I’ve been working on this project with a collaborator lately and we’ve been trying to train a large Unet model (~800k params). I noticed that when I tried to train the model on my GPU I got a nan loss. After sifting through possible issues, I came across that my activations started off as well distributed normalized numbers and eventually an upsampling followed by a 2D convolution caused some of the activations to become nan. These eventually cascaded down the rest of the model and turned the entire output, gradients, and loss into nan. This didn’t occur on my CPU however.
I managed to distill the error to just this:
>>>x = torch.rand((32,64,16,16)).to(torch.float32).to("cpu")
>>>
>>>conv = nn.Conv2d(64, 64, kernel_size=(3, 3), stride=(1, 1), padding=(1, 1)).to(torch.float32).to("cpu")
>>>
>>>with torch.no_grad():
>>> output = conv(x)
>>>print(output.isnan().any())
tensor(False, device='cuda:0')
>>>x = torch.rand((32,64,16,16)).to(torch.float32).to("cuda")
>>>
>>>conv = nn.Conv2d(64, 64, kernel_size=(3, 3), stride=(1, 1), padding=(1, 1)).to(torch.float32).to("cuda")
>>>
>>>with torch.no_grad():
>>> output = conv(x)
>>>print(output.isnan().any())
tensor(True, device='cuda:0')
Where the output tensor from the GPU has a shape of torch.Size([32, 64, 16, 16]) looks like this:
tensor([[[[ nan, nan, 0.0310, ..., nan, 0.0310, 0.0310],
[ nan, 0.0310, nan, ..., 0.0310, nan, 0.0310],
[ nan, 0.0310, 0.0310, ..., 0.0310, nan, 0.0310],
...,
[ nan, 0.0310, nan, ..., nan, nan, 0.0310],
[ nan, 0.0310, 0.0310, ..., 0.0310, nan, 0.0310],
[ 0.0310, nan, 0.0310, ..., nan, 0.0310, 0.0310]],
[[-0.0250, -0.0250, -0.0250, ..., -0.0250, -0.0250, -0.0250],
[-0.0250, -0.0250, -0.0250, ..., -0.0250, -0.0250, -0.0250],
[-0.0250, -0.0250, -0.0250, ..., -0.0250, -0.0250, -0.0250],
...,
[-0.0250, -0.0250, -0.0250, ..., -0.0250, -0.0250, -0.0250],
[-0.0250, -0.0250, -0.0250, ..., -0.0250, -0.0250, -0.0250],
[-0.0250, -0.0250, -0.0250, ..., -0.0250, -0.0250, -0.0250]],
[[ nan, nan, 0.0058, ..., 0.0058, nan, nan],
[ nan, nan, nan, ..., nan, nan, nan],
[ nan, nan, nan, ..., nan, nan, nan],
...,
[ 0.0058, 0.0058, 0.0058, ..., nan, 0.0058, nan],
[ nan, nan, 0.0058, ..., 0.0058, nan, nan],
[ nan, nan, nan, ..., nan, nan, nan]],
...,
...
...,
[ 0.0051, 0.0051, 0.0051, ..., 0.0051, 0.0051, 0.0051],
[ 0.0051, 0.0051, 0.0051, ..., 0.0051, 0.0051, 0.0051],
[ 0.0051, 0.0051, 0.0051, ..., 0.0051, 0.0051, 0.0051]]]],
device='cuda:0', dtype=torch.float16)
To me it seems there are a surprising amount of repeated numbers and nan.

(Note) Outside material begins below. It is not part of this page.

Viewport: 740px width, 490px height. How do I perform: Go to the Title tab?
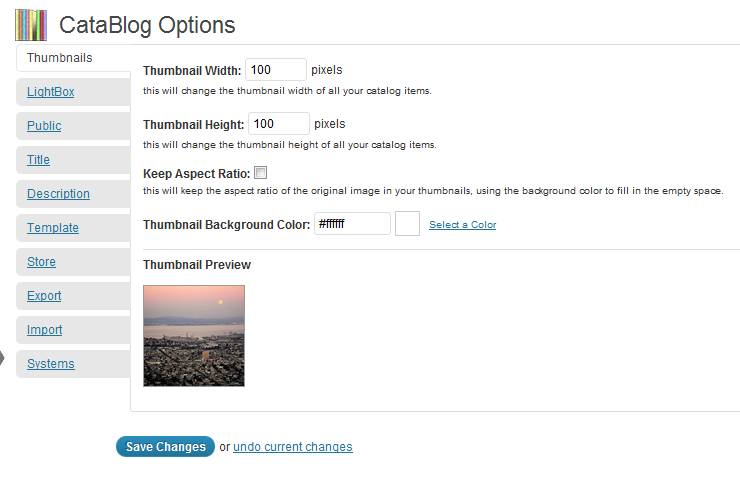(x=38, y=160)
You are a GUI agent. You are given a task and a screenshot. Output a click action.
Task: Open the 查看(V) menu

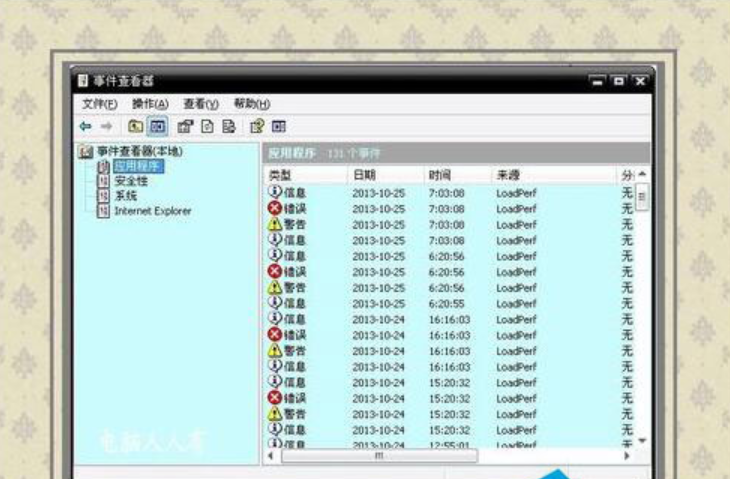200,104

My GPU is an NVIDIA GeForce GTX 1660 Ti and I’m running this through WSL2. I’m using pytorch 11.7 and CUDA 11.5.
If anyone has any ideas what might be causing this issue and how to resolve it, I’d love to hear whatever ideas you guys have to say. I’m still relatively new deep learning so this is turning out to be quite the challenge for me.